Produce as output only the lines below starting at the line with "Open the Extensions view icon" and continuing through the line with "Given: Select 价格监测 in the sidebar", each one exactly as written.
* * * * * * *
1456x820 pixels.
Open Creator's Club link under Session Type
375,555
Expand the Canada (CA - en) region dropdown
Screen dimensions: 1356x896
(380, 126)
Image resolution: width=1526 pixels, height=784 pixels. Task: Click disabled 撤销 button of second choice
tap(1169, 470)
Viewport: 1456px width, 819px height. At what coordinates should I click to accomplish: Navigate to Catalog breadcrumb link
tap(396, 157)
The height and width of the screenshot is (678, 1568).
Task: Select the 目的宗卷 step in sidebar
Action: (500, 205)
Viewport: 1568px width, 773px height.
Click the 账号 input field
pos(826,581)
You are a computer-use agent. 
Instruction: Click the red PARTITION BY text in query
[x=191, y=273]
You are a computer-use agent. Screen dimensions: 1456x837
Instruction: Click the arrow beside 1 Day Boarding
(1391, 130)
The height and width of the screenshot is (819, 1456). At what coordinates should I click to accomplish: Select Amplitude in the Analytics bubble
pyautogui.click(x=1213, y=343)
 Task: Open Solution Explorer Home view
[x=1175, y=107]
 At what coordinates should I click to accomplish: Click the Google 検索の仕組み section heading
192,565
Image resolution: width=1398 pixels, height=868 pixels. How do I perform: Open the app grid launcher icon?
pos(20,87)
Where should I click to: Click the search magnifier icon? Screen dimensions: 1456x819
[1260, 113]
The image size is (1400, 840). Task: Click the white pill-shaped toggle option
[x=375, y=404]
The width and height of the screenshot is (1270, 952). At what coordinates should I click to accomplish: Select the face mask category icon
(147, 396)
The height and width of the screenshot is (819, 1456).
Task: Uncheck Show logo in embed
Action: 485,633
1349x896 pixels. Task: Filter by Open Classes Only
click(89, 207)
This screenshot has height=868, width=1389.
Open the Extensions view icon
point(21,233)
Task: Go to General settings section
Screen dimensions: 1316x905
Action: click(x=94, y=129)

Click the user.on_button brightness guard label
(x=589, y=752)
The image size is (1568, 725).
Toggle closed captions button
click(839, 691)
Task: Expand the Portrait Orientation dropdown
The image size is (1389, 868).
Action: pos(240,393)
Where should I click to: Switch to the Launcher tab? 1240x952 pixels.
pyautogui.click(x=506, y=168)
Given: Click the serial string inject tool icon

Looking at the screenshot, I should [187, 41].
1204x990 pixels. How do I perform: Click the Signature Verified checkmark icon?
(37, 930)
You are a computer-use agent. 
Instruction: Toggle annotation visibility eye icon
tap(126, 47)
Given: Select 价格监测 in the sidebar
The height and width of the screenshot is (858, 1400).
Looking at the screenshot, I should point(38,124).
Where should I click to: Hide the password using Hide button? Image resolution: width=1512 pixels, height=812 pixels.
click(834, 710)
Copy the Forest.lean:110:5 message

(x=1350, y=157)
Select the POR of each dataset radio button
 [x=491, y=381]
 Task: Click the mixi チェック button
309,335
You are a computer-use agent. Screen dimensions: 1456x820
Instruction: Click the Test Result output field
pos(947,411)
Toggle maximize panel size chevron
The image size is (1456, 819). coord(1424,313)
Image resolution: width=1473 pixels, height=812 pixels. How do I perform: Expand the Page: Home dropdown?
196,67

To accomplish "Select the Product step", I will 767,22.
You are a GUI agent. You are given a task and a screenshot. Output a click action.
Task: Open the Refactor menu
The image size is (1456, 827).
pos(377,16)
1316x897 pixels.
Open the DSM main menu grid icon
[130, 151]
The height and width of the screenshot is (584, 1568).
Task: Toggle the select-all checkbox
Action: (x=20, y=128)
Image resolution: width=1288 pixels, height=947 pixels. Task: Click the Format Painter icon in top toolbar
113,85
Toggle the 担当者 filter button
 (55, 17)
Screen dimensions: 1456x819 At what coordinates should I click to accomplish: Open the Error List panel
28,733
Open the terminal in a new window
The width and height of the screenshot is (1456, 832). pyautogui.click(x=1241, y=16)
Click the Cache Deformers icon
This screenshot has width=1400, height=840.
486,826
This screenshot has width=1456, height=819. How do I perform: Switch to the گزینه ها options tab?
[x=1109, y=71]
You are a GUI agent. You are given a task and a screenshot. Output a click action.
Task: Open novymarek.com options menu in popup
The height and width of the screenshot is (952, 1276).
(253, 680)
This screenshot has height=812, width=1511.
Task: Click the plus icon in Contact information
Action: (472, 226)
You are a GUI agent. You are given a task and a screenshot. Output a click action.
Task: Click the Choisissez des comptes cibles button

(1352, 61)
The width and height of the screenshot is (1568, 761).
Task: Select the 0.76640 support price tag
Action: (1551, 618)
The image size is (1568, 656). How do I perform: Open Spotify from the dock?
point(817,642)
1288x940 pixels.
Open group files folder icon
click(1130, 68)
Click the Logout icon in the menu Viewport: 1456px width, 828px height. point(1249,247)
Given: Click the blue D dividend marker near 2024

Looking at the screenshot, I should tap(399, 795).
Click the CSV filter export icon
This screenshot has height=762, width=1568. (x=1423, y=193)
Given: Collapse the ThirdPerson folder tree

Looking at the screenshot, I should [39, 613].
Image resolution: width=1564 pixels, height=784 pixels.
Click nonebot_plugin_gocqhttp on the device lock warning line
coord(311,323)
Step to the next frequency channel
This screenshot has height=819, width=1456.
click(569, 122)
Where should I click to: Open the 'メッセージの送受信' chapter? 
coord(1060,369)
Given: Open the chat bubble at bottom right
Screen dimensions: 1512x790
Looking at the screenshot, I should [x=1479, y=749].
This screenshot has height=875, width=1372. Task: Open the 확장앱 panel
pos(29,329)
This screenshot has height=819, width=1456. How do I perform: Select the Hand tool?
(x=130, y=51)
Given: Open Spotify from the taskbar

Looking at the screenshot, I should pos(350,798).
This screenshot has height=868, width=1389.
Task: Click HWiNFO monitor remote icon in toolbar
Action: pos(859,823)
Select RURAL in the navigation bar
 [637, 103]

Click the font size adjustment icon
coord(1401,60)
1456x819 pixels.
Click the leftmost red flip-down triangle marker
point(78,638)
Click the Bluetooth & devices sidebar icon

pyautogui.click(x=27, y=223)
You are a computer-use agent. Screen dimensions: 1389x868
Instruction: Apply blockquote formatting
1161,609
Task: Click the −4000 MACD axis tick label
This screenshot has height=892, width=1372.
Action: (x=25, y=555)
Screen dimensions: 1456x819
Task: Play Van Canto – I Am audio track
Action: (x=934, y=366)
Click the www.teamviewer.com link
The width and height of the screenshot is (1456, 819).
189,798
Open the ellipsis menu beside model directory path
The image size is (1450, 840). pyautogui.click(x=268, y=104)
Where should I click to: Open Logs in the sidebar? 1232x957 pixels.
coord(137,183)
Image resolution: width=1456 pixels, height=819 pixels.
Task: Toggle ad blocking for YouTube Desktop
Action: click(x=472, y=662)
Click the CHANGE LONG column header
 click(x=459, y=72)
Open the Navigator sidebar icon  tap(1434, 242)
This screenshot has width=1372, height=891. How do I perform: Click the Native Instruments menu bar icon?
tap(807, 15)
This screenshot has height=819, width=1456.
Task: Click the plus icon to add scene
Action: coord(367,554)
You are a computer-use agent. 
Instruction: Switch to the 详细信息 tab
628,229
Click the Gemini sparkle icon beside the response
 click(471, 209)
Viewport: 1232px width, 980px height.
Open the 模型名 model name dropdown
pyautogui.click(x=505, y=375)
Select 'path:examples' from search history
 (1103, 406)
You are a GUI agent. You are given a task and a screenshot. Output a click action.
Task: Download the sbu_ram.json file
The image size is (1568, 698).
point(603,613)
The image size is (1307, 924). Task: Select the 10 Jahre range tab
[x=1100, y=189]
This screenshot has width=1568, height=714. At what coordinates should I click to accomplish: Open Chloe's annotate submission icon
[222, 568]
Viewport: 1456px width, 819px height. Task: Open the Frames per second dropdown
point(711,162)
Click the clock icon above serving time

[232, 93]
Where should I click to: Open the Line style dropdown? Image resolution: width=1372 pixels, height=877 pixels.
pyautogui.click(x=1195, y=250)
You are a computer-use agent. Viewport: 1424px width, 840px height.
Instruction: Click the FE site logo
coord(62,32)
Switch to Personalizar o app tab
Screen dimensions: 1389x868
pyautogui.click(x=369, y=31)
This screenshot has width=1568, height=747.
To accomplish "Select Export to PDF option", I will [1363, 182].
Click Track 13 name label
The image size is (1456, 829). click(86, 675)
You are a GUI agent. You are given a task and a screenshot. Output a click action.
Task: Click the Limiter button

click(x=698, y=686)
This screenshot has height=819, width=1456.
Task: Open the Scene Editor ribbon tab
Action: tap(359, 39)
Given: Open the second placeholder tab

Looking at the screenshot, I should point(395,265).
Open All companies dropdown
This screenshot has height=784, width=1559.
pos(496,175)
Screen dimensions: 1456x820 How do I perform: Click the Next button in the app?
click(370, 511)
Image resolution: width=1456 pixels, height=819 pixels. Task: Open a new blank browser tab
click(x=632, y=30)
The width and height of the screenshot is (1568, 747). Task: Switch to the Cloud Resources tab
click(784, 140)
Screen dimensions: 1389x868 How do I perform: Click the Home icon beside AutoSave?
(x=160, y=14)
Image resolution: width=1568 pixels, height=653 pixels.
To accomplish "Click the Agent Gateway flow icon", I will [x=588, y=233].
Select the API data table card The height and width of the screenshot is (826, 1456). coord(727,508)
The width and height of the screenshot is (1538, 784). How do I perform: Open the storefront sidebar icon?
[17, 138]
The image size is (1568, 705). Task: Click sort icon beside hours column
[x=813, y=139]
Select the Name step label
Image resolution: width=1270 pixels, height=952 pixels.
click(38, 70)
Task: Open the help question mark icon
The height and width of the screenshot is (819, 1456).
* * * * * * *
# [Problem solution]
Open the Extensions view icon
point(21,233)
Task: Go to General settings section
Screen dimensions: 1316x905
Action: click(x=94, y=129)

Click the user.on_button brightness guard label
(x=589, y=752)
The image size is (1568, 725).
Toggle closed captions button
click(839, 691)
Task: Expand the Portrait Orientation dropdown
The image size is (1389, 868).
Action: pos(240,393)
Where should I click to: Switch to the Launcher tab? 1240x952 pixels.
pyautogui.click(x=506, y=168)
Given: Click the serial string inject tool icon

Looking at the screenshot, I should [187, 41].
1204x990 pixels. How do I perform: Click the Signature Verified checkmark icon?
(37, 930)
You are a computer-use agent. 
Instruction: Toggle annotation visibility eye icon
tap(126, 47)
Given: Select 价格监测 in the sidebar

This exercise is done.